Given the records below, would you repeat exactly the lines that begin at the one containing "Who We Are (75, 743)" and end at the one containing "Hong Kong SAR (HKD $)", inclusive?

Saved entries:
======

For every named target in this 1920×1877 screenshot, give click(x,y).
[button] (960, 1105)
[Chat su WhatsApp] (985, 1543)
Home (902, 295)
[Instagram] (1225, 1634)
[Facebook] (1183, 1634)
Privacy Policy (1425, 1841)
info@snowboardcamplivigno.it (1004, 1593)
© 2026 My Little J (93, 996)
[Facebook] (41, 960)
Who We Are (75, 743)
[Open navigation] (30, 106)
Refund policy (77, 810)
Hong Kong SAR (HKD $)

======

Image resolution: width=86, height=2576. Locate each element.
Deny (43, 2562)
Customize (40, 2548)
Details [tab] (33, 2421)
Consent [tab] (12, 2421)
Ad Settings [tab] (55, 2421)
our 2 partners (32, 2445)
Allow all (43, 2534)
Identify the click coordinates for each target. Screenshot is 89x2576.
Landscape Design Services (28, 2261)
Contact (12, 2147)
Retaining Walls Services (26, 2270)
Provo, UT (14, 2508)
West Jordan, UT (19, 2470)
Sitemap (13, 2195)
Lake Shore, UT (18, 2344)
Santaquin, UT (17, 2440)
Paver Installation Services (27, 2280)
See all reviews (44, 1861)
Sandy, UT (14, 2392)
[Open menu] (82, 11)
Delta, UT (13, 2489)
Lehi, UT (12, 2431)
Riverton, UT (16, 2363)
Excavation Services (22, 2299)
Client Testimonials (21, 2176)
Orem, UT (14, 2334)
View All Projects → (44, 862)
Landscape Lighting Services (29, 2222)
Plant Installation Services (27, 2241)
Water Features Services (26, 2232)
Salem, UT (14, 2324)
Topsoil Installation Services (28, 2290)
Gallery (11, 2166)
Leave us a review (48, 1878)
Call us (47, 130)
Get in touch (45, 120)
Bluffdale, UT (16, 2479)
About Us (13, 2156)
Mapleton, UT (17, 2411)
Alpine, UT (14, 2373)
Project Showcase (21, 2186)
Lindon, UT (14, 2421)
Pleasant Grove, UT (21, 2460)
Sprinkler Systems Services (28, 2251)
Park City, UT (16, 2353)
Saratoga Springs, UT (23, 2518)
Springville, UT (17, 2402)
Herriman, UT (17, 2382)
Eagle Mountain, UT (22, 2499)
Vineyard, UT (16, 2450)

======

**YOUR SOLUTION**.
Who We Are (75, 743)
[Open navigation] (30, 106)
Refund policy (77, 810)
Hong Kong SAR (HKD $)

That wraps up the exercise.